Answer these questions about the notebook on anomaly detection with liquid neural networks:
(a) Which two liquid neural network types does it use?
(b) From which module are those two types imported?
(c) What style of model does it build from liquid neurons?

Excerpt:
__________

# Anomaly Detection with Liquid Neural Networks

This notebook demonstrates how to use liquid neural networks (CfC and LTC) for time series anomaly detection. We'll cover:
- Reconstruction-based anomaly detection
- Time-aware anomaly scoring
- Comparison of CfC and LTC approaches
- Real-world application examples

In [None]:
import mlx.core as mx
import mlx.nn as nn
import numpy as np
import matplotlib.pyplot as plt
from ncps.mlx import CfC, LTC
from sklearn.preprocessing import StandardScaler
import pandas as pd

## Create Anomaly Detection Models

We'll implement autoencoder-style models using liquid neurons:

In [None]:
class LiquidAutoencoder(nn.Module):
    """Autoencoder using liquid neurons for anomaly detection."""

__________

Recorded data:
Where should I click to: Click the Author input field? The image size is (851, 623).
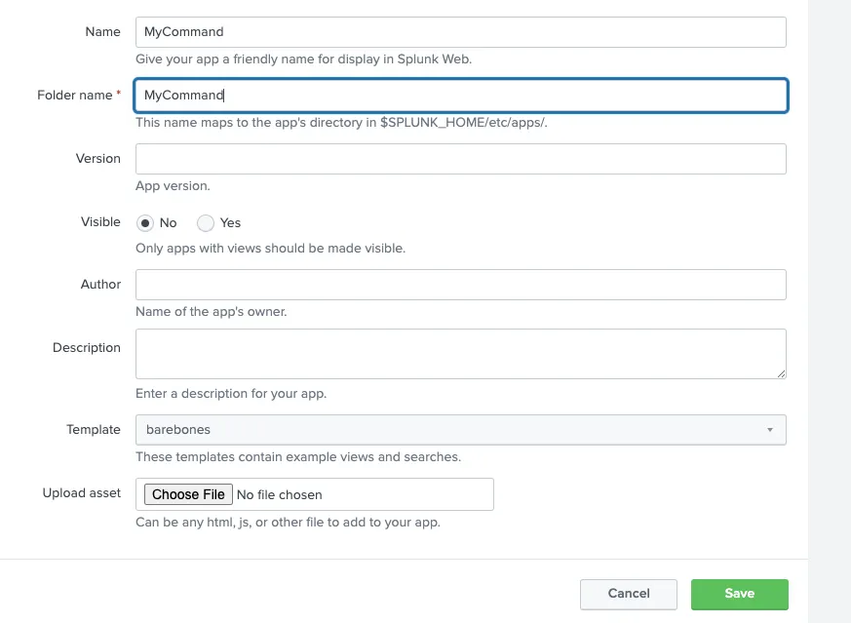tap(460, 284)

__________

Result:
(a) CfC and LTC.
(b) ncps.mlx.
(c) Autoencoder-style models.